The Russell–McPherron effect explains the semiannual variation of geomagnetic activity through the relative position of Earth's magnetic field to the solar wind. The theory was published by the geophysicists Christopher Russell and Robert McPherron in 1973.

== Concept ==

Axial tilt during an orbit around the sun

As early as 1856 with a publication by Edward Sabine it is known that geomagnetic activity is higher near the spring and autumnal equinox than during other seasons. The higher occurrence is especially noticeable with large sun storms, like the Carrington Event.

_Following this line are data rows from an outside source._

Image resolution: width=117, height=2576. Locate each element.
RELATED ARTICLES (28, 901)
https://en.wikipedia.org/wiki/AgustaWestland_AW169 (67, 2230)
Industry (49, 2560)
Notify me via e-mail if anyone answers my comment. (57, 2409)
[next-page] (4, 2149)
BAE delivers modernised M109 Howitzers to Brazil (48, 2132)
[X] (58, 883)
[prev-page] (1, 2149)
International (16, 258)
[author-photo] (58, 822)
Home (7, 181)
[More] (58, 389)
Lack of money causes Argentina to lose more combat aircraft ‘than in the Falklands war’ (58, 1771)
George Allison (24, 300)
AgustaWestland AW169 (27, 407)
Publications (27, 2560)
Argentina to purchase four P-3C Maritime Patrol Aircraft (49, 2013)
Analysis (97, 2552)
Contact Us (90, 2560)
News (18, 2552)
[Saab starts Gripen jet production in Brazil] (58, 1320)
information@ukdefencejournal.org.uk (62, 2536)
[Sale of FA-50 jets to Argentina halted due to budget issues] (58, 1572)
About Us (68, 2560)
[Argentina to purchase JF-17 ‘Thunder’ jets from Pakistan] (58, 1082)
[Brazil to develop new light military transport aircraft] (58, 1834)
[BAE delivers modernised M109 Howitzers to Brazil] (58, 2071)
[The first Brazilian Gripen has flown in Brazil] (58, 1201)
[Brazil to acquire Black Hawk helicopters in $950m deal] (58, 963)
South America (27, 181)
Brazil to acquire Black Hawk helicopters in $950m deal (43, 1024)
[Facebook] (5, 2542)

Around the equinoxes, Earth’s axis is perpendicular to the sun, whereas during the solistices it is tilted toward or away from the sun. Thanks to this geometry Earth’s magnetic field points north and can connect to the southward pointing field of the solar wind, through magnetic reconnection.

== Other factors ==
Other proposed factors that have a weaker influence than the Russell–McPherron effect include the equinoctial effect and the axial effect. The equinoctial effect stems also from Earth’s tilt being near zero at the equinoxes and therefore also its magnetic poles. They fall nearly at right angles to the solar wind which leads to more open interactions with it. The axial effect was proposed by Aloysius Cortie in 1912. It explains the semiannual geomagnetic activity with changes in Earth’s heliographic latitude and is based on the 7° tilt of the solar equatorial plane with respect to the ecliptic plane.